Sequence logos were made using logomaker package in Python90. For individual kinases, the normalized matrix was used, where the height of every letter is the ratio of its value to the median value of that position. The serine and threonine heights in the central position (position zero) were set to the ratio between their favourability. For clustered groups of kinases, the average matrix was calculated and presented as sequence logo as described above.

Comparative analyses between amino acids in the kinase domains and their substrate specificities

For Extended Data Fig. 7, kinases were sorted by their log2[S0/T0] values.

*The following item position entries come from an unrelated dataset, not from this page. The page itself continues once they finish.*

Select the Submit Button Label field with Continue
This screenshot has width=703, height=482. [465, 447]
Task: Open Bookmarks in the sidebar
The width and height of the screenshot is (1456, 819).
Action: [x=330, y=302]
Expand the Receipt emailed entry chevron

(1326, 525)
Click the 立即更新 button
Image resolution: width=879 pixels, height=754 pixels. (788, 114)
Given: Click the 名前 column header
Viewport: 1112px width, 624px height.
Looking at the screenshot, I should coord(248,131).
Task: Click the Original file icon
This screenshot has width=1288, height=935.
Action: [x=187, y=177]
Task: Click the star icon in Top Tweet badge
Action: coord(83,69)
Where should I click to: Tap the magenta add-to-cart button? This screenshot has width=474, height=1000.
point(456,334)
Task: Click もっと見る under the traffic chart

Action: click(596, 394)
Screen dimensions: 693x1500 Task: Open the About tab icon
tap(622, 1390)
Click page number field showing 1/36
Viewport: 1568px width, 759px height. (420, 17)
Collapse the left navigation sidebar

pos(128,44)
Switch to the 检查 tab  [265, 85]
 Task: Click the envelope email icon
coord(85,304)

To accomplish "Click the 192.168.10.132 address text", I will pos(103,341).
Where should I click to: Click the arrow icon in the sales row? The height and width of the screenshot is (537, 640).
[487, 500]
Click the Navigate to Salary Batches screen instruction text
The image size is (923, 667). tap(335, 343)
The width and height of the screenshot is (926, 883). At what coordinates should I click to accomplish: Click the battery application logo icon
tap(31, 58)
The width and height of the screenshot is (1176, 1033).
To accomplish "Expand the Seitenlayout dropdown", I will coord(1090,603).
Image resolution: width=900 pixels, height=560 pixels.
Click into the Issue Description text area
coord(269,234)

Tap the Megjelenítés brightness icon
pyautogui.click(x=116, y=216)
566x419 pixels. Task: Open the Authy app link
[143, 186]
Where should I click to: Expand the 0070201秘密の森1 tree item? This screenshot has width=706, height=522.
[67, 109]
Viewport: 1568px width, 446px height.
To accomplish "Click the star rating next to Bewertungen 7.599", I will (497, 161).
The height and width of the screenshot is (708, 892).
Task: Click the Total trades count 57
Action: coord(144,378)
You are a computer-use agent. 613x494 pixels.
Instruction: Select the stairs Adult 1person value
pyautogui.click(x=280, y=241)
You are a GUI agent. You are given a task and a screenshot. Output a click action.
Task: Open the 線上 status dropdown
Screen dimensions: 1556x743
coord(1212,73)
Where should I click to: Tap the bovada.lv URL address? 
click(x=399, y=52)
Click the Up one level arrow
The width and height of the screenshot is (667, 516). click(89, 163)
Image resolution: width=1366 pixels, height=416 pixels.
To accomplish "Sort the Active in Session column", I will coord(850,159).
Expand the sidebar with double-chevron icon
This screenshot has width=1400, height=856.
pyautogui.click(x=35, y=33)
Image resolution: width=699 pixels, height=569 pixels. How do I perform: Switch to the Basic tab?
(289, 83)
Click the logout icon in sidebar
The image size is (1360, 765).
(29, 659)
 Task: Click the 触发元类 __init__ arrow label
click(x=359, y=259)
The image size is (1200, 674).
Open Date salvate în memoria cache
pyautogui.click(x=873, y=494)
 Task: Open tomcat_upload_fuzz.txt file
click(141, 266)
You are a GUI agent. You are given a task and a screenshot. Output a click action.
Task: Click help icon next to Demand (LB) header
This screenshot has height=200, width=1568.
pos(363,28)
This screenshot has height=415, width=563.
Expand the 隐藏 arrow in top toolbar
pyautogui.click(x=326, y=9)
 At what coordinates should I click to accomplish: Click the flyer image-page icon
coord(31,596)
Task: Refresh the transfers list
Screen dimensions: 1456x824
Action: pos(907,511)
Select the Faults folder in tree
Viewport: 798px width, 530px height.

For the sequence logo, kinase domains of 290 available kinases were obtained from previously aligned kinase sequences91. The alignments to residues Met1–Leu296 in CDK2 (Protein Data Bank (PDB): 1QMZ) were obtained for each kinase, and the frequencies of amino acids in increments of 15-kinases were calculated and plotted as a sequence logo.

Known kinase–substrate pairs

Experimentally validated kinase–substrate relationships were obtained from PhosphoSitePlus (July 2021). The number of reports for each pair was determined by the sum of the in vivo and in vitro reports.

Illustrations

Experimental schema and illustrative models were generated using BioRender (https://biorender.com/). Kinome tree images were generated and modified using Coral (http://phanstiel-lab.med.unc.edu/CORAL/). Structural illustrations were generated using PyMOL. Generic kinase domains in Figs. 1 and 3 were as follows: PKAα (PDB: 1ATP). The kinase and substrate structures in Fig. 3 were as follows: ATM (PDB: 7SIC)92 and p53 (chimera of AlphaFold AF-P04637-F1-model_v2_1 (1–95)61 and 2ATA(96–292)92) (Fig. 3c), and PHKG2 (PDB: 2Y7J)92 and PYGM (PDB: 1ABB)92 (Fig. 3b).

Reporting summary

Further information on research design is available in the Nature Portfolio Reporting Summary linked to this article.